1775 absolutely changed the relationship between Great Britain and America forever. Not that there weren’t many people who desperately remained loyal to Great Britain and King George III. But those who did became the enemy of the Patriots who were ready to fight. As yet there was no army to speak of, but when George Washington, after much controversy, was appointed General, that gradually changed. Farmers were “Minutemen”, ready to fight at any minute; militias were mobilized to take on the well-trained professional British troops.
In 1775, colonies, particularly Massachusetts, were no longer content to be obedient subject of their British masters. The time of revolution had come. Incidents such as the Boston Tea Party were behind them. Pitched battles were the order of the day.

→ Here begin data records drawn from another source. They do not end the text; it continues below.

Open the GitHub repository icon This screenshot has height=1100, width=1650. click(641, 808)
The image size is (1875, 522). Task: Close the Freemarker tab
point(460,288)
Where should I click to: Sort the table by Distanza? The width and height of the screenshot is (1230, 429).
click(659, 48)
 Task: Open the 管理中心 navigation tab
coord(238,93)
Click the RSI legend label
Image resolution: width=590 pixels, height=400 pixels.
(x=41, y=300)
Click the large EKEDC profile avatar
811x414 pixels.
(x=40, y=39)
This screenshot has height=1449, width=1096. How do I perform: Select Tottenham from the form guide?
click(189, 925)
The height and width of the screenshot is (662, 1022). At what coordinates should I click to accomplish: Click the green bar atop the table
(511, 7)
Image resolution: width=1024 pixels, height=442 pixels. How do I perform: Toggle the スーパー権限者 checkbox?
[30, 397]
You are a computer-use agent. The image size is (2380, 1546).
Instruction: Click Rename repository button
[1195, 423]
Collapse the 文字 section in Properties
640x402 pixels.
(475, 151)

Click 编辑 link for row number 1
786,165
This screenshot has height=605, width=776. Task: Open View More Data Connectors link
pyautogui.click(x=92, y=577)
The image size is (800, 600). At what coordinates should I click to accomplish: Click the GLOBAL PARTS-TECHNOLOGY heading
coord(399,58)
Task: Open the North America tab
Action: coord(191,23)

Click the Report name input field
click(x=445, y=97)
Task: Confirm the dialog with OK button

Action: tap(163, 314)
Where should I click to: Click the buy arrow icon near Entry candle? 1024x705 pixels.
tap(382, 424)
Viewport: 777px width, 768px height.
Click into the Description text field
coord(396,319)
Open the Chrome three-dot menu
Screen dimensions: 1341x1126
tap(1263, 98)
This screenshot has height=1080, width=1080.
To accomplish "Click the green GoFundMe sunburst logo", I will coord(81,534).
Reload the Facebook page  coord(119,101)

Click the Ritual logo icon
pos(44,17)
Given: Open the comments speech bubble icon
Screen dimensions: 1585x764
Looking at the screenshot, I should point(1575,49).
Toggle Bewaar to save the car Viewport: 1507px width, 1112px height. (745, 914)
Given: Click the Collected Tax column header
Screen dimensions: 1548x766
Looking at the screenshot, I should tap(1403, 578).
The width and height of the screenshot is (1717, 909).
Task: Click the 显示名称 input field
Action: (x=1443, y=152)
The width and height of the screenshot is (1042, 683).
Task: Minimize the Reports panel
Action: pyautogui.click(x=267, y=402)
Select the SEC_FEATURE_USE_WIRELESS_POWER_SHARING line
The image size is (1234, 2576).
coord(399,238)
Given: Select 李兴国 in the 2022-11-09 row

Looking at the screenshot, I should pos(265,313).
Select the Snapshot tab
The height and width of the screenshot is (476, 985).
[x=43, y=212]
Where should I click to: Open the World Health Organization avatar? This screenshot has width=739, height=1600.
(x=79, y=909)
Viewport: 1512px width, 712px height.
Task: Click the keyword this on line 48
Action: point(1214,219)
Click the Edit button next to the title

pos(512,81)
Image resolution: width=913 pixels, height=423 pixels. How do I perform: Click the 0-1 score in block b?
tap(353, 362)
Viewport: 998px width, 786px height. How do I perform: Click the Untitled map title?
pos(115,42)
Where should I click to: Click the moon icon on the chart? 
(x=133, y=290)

What the revolutionaries achieved in 1775 is, in retrospect, absolutely amazing. The American forces had practically nothing. They were a skeleton force, with hardly ever sufficient ammunition or much else, for that matter. Discipline had yet to be established. But our fighters had firm resolve, courage, and cunning. The British realized that they were not going to have a quick victory over their audacious American enemy.
The Second Continental Congress’s agenda for formally declaring Independence in 1776 could never have been realized without the tumultuous year preceding it.
April 19, 2010, was a big day in Boston. The running of the Marathon set a new time record. The day also commemorated what is officially designated as the beginning of the American Revolutionary War, the battles of Lexington and Concord in the Boston area. There was nothing unexpected about the fighting location. Already there were British occupying troops, the Boston Massacre, the Tea Party; the British considered by now the Boston area to be at the root of all her colonial problems. Boston residents were anti-British and quarrelsome; they could degenerate into mob action at a moment’s notice, encouraged by powerful agitators such as Sam Adams.
The British at Lexington and Concord had the primary objective of capturing American weapons and ammunition. If they could do this secretly, it might put the American forces out of commission, given our chronic shortage of arms. If the British could also lay their hands on Adams and Hancock, so much the better.
None of these plans worked. The arms had been moved elsewhere and Revere had done a good job warning Adams and Hancock. Secrecy was not very effective against the canny and treacherous Bostonians. Other pitched battles such as Bunker Hill followed quickly. A real war was on. – Renata Breisacher Mulry
This period of the American Revolutionary War is well documented. I found some sources to be particularly interesting and easy to follow. Military history can get quite complicated. Here are a couple of useful citations:
American Battlefields. Hubbard Cobb. McMillan USA. 1995. 382 pp. Emphasis on maps and illustrations. Covers all wars. Amazon | AbeBooks | bn.com
Almost a Miracle: The American Victory in the War of Independence. John Ferling. Oxford University Press. 2007. 679 pp. Covers the whole war in as much detail that one could possibly find in a single volume. I think this is a must-have for the subject. Amazon | AbeBooks | bn.com
Notable American Battles in 1775
Lexington and Concord, Boston area | April 19
Capture of Fort Ticonderoga | May 10
Control of Lake Champlain
Bunker Hill | June 16 -17
Invasion of Canada
Montgomery Captures Montreal | November 13
Assault on Quebec | December 31
Although the American forces committed significant troops in Canada and there were many maneuvers, our invasion of Canada ultimately failed. The War in the South was predominantly a conflict between Patriots and Loyalists.